* _Work order_: Among the entries that follow, how many lines contain the string "computer"? Write the number alone.

** Input follows **

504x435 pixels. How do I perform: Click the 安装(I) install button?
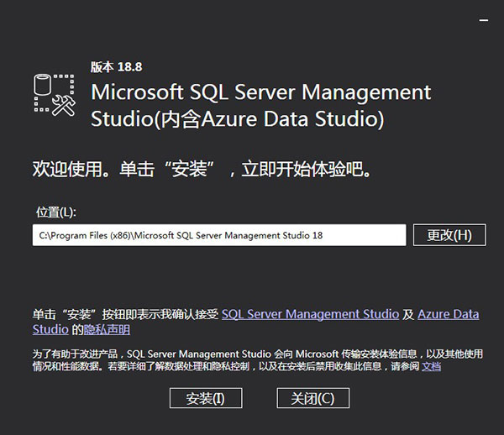coord(205,397)
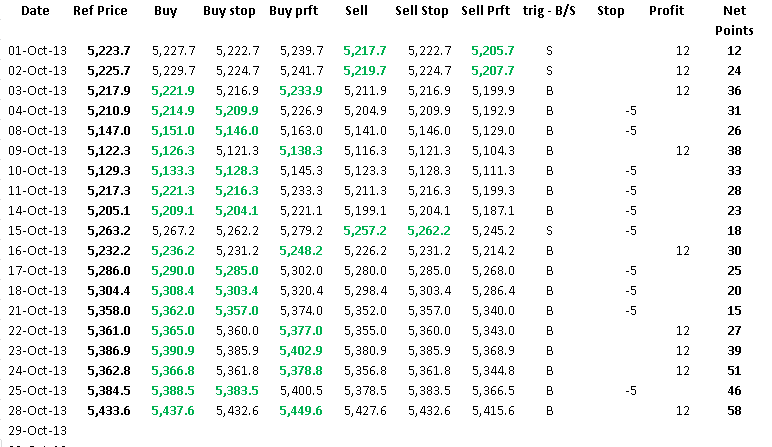Click Buy stop value 5,209.9
The width and height of the screenshot is (772, 447).
tap(237, 111)
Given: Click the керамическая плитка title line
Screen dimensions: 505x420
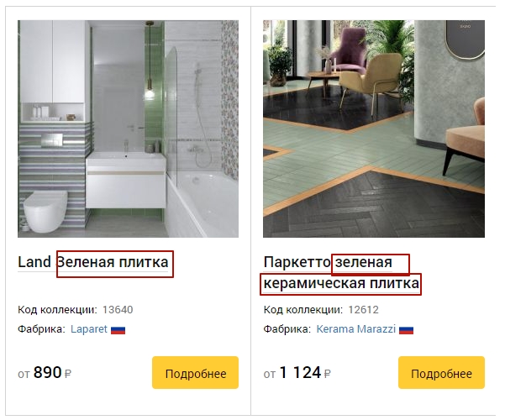Looking at the screenshot, I should [341, 284].
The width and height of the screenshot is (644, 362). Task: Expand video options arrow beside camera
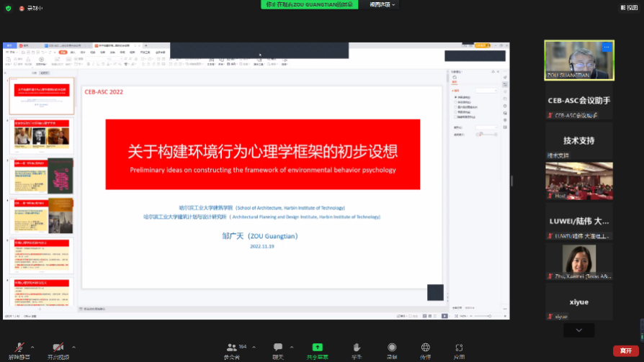tap(73, 346)
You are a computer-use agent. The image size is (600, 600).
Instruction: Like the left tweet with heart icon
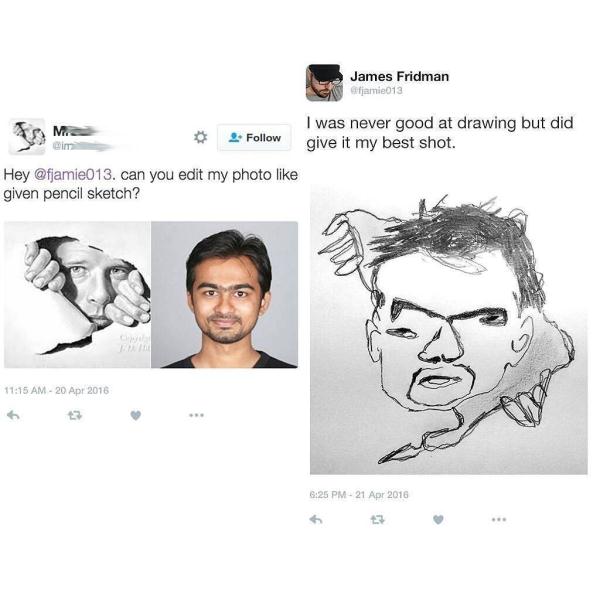(135, 415)
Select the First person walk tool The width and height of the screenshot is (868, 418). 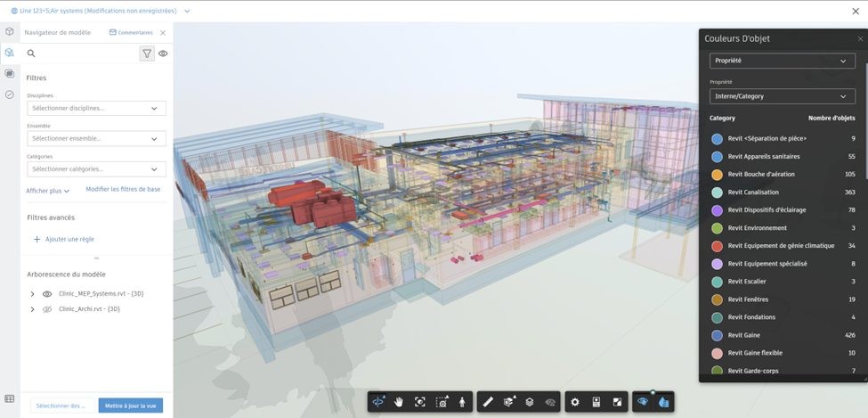pyautogui.click(x=461, y=402)
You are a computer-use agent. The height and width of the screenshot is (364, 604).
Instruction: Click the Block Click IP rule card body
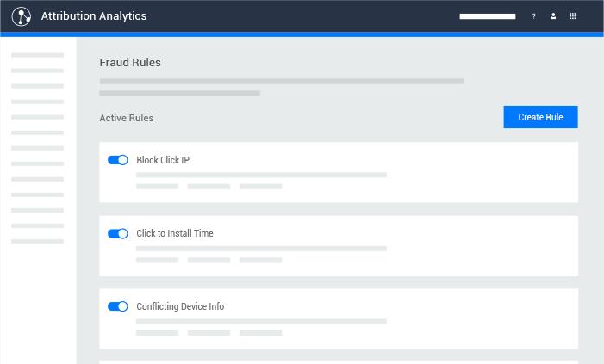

** End of Input **

* _Result below_: 2